Project overview:

Gene activity is regulated in a coordinated manner. With the knowledge that many functionally related genes collectively contribute to a biological process, the analysis can be shifted from individual genes to gene sets resulting in significant reduction of noise and greater biological interpretability. Furthermore, it enhances the statistical power of test of association of phenotype with genetic variants by pooling signals of set of genes linked to same biological process. Despite the decade long research into the field, some of the most popular gene set analysis methods still suffer from serious limitations in specificity, P-value calculation methods, stability of scoring functions, and applicability to wide range of biological datasets. The goal of this project is develop novel efficient statistical methods for gene set analysis addressing the current limitations and apply them for highthroughput data analysis.

Latest methods:

mGSZm (2016) : We have developed a gene set analysis method, mGSZm, for multi-group gene expression dataset with as few as three replicates per group. Our method has shown the best performance as compared to the state-of-the-art gene set analysis methods with three different real gene expression datasets and evaluation methods.
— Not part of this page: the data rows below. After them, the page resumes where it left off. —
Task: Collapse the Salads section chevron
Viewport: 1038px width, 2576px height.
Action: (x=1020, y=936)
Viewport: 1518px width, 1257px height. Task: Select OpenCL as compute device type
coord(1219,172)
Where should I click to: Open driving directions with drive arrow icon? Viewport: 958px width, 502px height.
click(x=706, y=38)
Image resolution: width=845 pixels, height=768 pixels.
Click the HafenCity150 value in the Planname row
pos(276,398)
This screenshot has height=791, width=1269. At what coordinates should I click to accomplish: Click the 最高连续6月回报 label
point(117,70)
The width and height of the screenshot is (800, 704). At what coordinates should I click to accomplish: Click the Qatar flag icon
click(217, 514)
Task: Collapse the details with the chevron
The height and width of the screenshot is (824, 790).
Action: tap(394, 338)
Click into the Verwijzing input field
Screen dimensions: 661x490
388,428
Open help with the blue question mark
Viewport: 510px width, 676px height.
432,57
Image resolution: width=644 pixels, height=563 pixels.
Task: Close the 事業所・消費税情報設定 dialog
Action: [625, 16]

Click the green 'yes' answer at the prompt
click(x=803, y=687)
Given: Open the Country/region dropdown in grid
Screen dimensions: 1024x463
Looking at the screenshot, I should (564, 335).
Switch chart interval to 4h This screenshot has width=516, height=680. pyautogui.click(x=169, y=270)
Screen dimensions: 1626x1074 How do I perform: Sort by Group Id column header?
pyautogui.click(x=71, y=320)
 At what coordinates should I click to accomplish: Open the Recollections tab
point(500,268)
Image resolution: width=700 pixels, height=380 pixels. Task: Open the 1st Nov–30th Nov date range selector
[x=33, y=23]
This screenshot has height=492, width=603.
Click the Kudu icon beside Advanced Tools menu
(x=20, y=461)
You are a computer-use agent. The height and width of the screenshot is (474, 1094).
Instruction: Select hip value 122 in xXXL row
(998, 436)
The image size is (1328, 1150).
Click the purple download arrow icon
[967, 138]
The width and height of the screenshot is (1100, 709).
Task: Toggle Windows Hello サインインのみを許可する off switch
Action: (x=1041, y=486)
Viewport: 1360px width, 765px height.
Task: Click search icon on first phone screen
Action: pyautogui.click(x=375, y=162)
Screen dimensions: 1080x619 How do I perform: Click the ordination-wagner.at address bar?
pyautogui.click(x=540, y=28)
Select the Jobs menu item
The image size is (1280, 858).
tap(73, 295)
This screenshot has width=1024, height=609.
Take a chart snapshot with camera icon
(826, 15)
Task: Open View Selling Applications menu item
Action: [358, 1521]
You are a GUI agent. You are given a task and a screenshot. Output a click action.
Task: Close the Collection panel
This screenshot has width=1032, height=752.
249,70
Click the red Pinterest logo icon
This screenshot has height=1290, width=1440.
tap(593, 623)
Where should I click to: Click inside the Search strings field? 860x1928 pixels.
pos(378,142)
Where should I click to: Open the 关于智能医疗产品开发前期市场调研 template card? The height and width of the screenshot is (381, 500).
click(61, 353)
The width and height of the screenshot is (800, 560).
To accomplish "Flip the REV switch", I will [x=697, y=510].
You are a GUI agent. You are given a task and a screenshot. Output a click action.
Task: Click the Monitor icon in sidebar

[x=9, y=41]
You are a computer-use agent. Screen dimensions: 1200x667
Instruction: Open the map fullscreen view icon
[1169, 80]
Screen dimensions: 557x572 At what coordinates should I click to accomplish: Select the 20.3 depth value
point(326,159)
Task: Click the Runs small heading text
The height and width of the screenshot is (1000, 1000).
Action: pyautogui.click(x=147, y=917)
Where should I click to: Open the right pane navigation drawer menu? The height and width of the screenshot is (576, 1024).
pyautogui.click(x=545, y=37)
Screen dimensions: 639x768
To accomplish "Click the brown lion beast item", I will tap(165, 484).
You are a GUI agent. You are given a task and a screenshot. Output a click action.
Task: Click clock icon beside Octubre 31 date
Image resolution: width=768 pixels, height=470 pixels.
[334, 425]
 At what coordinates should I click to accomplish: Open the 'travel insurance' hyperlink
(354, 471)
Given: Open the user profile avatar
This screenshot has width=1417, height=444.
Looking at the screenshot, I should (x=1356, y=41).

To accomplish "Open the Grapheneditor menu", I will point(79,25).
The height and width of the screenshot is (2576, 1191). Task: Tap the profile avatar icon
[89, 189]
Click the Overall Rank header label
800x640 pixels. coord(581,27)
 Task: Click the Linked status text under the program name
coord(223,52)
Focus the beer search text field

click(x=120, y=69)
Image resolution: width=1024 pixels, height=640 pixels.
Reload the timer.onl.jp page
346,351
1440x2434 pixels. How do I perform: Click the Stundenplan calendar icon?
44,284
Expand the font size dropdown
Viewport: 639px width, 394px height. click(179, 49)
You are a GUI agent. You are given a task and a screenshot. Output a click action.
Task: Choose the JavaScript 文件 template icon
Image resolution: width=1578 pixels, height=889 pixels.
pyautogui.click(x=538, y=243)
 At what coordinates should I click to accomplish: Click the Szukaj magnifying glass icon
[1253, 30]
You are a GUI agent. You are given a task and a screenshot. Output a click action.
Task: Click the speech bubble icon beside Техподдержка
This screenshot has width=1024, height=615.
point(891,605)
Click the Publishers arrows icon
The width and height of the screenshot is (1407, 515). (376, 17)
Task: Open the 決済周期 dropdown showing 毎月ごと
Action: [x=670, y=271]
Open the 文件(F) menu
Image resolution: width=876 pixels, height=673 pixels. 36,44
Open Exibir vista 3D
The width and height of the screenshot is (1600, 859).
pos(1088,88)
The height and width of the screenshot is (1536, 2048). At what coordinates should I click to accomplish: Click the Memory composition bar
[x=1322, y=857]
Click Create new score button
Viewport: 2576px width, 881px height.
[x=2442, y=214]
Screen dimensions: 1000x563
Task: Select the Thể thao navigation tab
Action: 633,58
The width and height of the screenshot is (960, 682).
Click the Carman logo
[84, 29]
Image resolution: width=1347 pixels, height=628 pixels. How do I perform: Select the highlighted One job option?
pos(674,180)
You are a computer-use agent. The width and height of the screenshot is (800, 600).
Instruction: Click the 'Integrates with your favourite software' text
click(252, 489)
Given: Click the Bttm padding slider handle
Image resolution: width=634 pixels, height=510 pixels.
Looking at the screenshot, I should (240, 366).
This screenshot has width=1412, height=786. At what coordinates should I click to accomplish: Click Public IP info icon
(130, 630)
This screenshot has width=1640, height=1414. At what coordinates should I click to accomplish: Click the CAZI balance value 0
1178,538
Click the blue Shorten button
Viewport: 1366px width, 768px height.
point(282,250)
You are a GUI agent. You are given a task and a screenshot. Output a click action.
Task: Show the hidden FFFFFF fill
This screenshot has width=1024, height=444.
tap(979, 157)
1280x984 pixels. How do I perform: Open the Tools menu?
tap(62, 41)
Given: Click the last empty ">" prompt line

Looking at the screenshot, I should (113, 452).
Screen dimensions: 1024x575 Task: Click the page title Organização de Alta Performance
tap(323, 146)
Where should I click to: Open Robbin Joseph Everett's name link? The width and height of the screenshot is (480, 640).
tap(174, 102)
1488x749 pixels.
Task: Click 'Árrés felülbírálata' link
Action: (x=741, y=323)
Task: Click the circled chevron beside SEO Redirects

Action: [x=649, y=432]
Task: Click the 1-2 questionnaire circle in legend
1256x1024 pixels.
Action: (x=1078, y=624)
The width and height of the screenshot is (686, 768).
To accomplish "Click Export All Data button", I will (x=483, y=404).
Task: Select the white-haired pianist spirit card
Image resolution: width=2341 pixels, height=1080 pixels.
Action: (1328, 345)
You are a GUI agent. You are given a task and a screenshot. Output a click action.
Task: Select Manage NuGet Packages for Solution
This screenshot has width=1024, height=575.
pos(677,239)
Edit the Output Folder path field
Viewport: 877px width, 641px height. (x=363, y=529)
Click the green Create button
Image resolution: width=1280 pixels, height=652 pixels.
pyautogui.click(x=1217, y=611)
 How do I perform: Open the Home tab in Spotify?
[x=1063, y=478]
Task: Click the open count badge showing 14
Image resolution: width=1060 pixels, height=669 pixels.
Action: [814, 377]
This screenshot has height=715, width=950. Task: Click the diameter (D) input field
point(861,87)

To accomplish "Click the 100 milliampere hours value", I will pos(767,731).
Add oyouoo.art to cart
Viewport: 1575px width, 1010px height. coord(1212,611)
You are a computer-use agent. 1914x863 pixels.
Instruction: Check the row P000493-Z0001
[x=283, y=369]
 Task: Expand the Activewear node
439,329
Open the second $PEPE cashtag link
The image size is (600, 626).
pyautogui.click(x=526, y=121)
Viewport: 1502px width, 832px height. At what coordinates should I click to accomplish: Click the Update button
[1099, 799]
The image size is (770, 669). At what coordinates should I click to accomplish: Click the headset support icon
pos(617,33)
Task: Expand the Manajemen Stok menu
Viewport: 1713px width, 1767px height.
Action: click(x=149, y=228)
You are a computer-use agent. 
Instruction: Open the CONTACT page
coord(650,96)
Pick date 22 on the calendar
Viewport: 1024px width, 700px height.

mGSZ (2014) : mGSZ is a gene set analysis method based on Gene Set Z-score (Törönen et al.,2009) and asymptotic P-value. mGSZ is different from the conventional gene set analysis methods in that it assigns asymptotic P-values to the gene set scores instead of empirical P-values. Asymptotic p-value calculation involves fitting a suitable asymptotic model to the null distribution of gene set scores. Asymptotic P-value calculation requires considerably fewer permutations as compared to the empirical P-value calculation to accurately estimate P-values and thus speeds up the gene set analysis process.